─── SOURCE MATERIAL

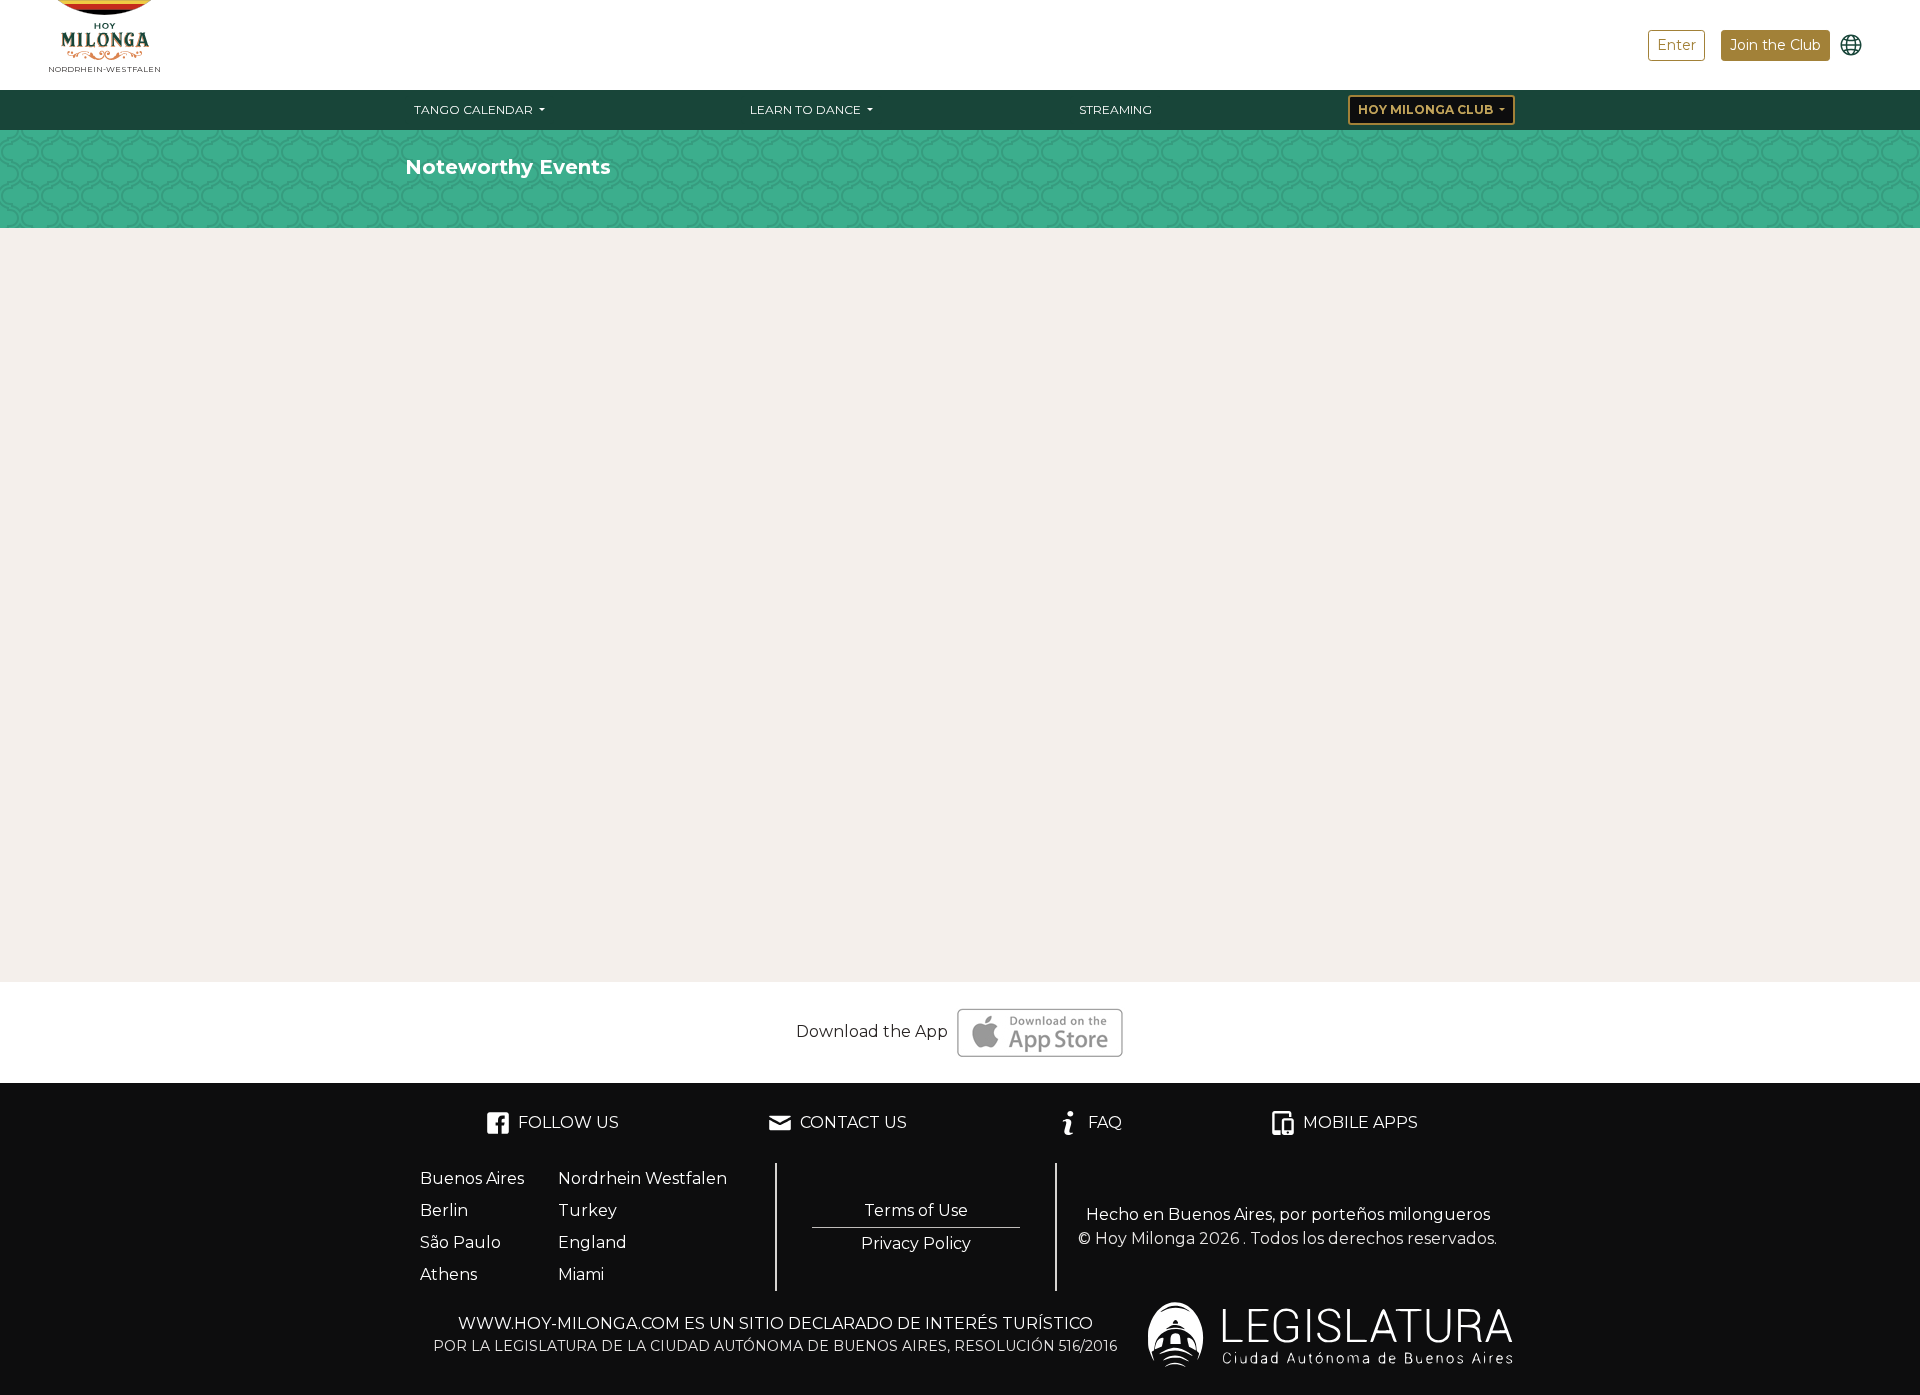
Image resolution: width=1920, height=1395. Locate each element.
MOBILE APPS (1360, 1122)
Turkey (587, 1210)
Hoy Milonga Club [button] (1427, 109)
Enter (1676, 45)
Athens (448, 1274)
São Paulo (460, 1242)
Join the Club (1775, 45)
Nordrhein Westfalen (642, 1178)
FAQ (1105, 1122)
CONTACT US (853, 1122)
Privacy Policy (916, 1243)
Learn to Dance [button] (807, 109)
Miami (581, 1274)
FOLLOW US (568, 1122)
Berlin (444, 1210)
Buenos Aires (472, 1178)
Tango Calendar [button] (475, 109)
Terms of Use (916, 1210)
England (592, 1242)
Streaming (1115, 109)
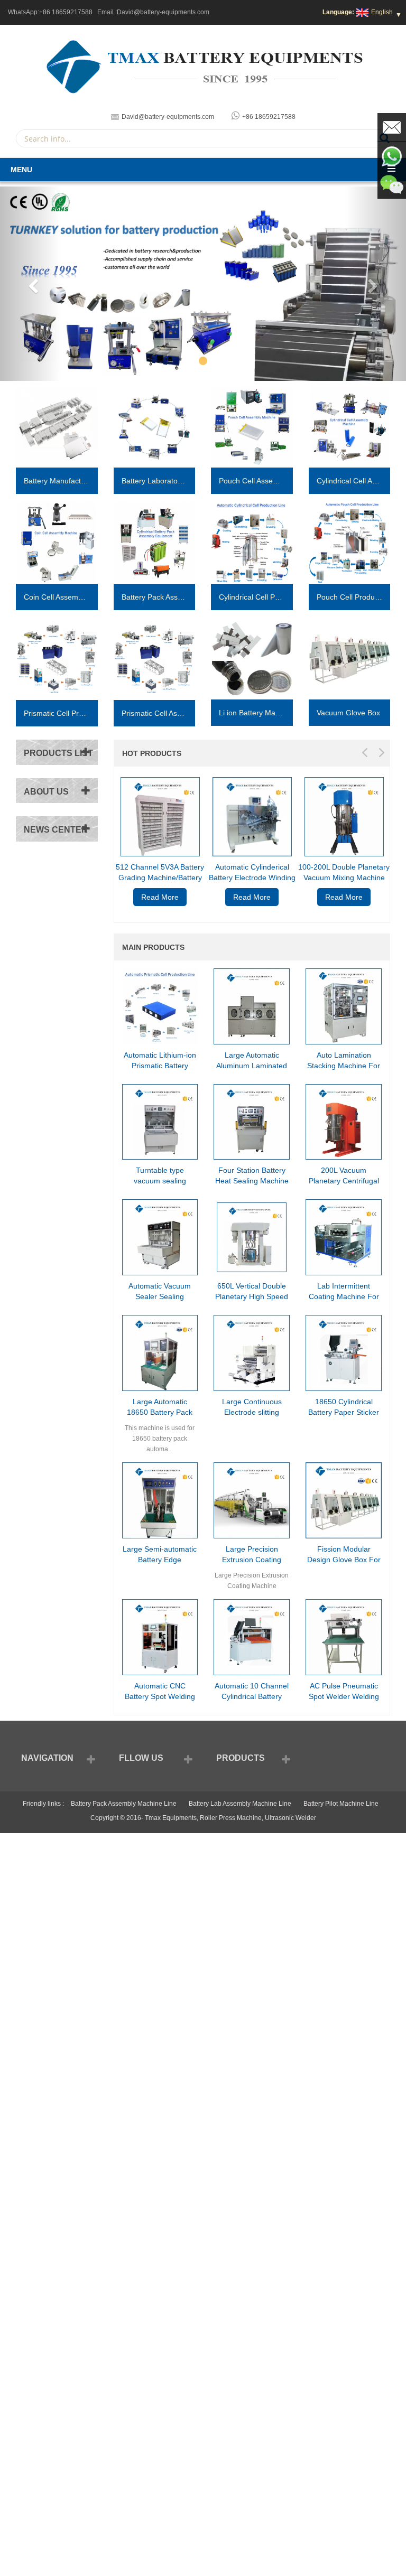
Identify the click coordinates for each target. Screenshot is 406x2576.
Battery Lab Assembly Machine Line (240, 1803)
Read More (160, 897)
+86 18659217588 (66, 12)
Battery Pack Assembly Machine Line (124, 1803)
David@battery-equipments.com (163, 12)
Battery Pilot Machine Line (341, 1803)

──────

DIRECTIONS FOR THIS TASK:
Your reply should hold only the lines from the one that contains "MOBILE APPS (1360, 1122)" through the last line of the records above, exact and complete, and no pictures.

RESULT OF THIS EXERCISE:
MOBILE APPS (1360, 1122)
Turkey (587, 1210)
Hoy Milonga Club [button] (1427, 109)
Enter (1676, 45)
Athens (448, 1274)
São Paulo (460, 1242)
Join the Club (1775, 45)
Nordrhein Westfalen (642, 1178)
FAQ (1105, 1122)
CONTACT US (853, 1122)
Privacy Policy (916, 1243)
Learn to Dance [button] (807, 109)
Miami (581, 1274)
FOLLOW US (568, 1122)
Berlin (444, 1210)
Buenos Aires (472, 1178)
Tango Calendar [button] (475, 109)
Terms of Use (916, 1210)
England (592, 1242)
Streaming (1115, 109)
Identify the click coordinates for each target. Screenshot is 406x2576.
Battery Lab Assembly Machine Line (240, 1803)
Read More (160, 897)
+86 18659217588 (66, 12)
Battery Pack Assembly Machine Line (124, 1803)
David@battery-equipments.com (163, 12)
Battery Pilot Machine Line (341, 1803)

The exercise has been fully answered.